Teren-app/DEDUPLICATION_PLAN_V2.md
Simon Pocrnjič dea7432deb changes
2025-12-26 22:39:58 +01:00

655 lines
20 KiB
Markdown

# V2 Deduplication Implementation Plan
## Problem Statement
Currently, ImportServiceV2 allows duplicate Person records and related entities when:
1. A ClientCase with the same `client_ref` already exists in the database
2. A Contract with the same `reference` already exists for the client
3. Person data is present in the import row
This causes data duplication because V2 doesn't check for existing entities before creating Person and related entities (addresses, phones, emails, activities).
## V1 Deduplication Strategy (Analysis)
### V1 Person Resolution Order (Lines 913-1015)
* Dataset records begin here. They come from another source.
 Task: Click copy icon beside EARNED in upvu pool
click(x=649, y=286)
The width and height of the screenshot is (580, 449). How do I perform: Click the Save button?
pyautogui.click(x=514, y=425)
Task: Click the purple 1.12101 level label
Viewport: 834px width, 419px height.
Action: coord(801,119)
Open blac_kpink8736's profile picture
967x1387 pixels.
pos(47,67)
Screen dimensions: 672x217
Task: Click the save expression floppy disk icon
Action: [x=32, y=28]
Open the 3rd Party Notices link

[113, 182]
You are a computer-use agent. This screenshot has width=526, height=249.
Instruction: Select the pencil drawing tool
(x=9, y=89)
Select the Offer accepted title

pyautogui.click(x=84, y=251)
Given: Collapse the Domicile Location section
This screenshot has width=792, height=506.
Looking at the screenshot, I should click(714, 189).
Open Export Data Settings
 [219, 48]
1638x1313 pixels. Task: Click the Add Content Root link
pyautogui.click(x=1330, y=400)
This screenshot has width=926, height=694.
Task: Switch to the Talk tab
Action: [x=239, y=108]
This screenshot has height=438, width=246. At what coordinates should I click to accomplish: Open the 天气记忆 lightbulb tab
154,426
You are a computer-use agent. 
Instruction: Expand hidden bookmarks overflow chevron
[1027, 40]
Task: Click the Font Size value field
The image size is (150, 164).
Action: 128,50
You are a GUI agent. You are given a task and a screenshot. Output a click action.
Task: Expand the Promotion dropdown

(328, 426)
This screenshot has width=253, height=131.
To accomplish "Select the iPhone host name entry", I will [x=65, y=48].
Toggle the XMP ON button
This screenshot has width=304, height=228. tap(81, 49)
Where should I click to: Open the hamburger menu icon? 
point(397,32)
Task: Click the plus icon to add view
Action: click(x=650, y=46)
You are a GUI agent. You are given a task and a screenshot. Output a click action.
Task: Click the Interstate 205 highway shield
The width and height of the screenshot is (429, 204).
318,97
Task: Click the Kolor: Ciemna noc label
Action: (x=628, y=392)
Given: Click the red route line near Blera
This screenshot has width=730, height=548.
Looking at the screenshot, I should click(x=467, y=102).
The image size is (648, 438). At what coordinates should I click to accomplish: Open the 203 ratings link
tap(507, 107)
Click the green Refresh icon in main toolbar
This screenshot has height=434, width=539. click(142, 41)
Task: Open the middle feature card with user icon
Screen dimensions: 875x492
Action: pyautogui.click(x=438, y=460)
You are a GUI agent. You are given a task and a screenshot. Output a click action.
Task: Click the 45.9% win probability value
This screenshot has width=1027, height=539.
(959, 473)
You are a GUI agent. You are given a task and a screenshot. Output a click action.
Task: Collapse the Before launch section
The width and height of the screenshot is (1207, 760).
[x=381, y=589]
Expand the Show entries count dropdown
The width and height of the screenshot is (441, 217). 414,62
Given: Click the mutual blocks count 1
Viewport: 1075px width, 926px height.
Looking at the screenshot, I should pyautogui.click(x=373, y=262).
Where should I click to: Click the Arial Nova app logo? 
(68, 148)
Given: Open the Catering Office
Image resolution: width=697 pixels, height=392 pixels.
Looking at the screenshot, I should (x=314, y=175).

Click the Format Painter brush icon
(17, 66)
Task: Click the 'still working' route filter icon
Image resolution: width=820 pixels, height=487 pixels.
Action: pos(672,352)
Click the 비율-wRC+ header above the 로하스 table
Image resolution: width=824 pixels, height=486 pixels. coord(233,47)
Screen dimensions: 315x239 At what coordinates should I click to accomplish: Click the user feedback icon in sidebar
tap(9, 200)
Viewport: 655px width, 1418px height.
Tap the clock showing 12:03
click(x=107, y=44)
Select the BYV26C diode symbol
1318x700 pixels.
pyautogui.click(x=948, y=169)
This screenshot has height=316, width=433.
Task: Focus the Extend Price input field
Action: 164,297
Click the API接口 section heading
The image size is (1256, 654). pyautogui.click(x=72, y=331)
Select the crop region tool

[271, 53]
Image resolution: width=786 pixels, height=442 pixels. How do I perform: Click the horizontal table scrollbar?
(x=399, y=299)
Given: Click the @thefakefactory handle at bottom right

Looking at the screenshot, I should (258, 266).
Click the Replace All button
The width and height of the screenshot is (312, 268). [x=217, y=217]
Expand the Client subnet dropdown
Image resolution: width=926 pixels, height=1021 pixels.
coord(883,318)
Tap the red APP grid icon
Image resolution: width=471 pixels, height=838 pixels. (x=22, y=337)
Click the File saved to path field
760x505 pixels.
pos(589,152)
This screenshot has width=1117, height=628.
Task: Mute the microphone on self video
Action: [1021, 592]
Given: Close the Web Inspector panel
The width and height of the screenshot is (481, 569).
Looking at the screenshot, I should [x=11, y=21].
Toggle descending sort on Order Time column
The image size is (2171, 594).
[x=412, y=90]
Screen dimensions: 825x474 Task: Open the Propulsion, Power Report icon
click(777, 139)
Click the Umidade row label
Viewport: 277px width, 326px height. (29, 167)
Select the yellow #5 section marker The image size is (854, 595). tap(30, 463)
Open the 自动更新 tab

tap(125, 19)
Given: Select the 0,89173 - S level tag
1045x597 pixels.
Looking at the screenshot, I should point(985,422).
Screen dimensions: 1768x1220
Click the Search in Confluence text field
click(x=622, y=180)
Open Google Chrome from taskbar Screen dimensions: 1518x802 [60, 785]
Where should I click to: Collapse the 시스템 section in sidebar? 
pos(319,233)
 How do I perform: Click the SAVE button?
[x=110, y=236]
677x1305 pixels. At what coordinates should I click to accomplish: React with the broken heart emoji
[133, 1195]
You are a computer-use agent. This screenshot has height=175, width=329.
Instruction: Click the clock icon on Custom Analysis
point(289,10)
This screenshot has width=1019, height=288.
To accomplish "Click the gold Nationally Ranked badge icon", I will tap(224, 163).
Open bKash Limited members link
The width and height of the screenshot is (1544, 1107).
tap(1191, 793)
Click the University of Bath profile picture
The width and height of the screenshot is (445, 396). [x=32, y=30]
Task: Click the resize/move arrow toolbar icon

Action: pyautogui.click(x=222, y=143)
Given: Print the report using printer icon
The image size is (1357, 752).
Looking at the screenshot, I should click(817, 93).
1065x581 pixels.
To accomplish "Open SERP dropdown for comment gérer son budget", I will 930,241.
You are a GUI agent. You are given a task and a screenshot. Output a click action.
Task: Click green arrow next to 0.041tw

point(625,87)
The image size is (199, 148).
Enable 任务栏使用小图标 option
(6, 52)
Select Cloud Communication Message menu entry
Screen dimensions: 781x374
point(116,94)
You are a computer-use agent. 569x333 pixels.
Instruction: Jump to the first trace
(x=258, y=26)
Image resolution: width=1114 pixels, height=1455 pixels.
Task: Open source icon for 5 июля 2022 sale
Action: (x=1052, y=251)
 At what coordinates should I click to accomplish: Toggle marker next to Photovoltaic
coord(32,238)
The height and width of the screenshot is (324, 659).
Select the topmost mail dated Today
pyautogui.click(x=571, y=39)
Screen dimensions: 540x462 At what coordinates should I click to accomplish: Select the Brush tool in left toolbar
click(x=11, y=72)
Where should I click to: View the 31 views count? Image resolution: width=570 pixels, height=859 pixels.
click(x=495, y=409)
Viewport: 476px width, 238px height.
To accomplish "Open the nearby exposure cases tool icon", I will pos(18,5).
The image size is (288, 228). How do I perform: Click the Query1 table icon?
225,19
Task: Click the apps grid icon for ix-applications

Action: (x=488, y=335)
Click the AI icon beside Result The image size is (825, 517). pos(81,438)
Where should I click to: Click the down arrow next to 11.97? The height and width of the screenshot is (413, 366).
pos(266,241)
V1 follows this hierarchical lookup before creating a new Person:
1. **Contract Reference Lookup** (Lines 913-922)
- If contract.reference exists → Find existing Contract → Get ClientCase → Get Person
- Prevents creating new Person when Contract already exists
2. **Account Result Derivation** (Lines 924-936)
- If Account processing resolved/created a Contract → Get ClientCase → Get Person
3. **ClientCase.client_ref Lookup** (Lines 937-945)
- If client_ref exists → Find ClientCase by (client_id, client_ref) → Get Person
- Prevents creating new Person when ClientCase already exists
4. **Contact Values Lookup** (Lines 949-964)
- Check Email.value → Get Person
- Check PersonPhone.nu → Get Person
- Check PersonAddress.address → Get Person
5. **Person Identifiers Lookup** (Lines 1005-1007)
- Check tax_number, ssn, etc. via `findPersonIdByIdentifiers()`
6. **Create New Person** (Lines 1009-1011)
- Only if all above fail
### V1 Contract Deduplication (Lines 2158-2196)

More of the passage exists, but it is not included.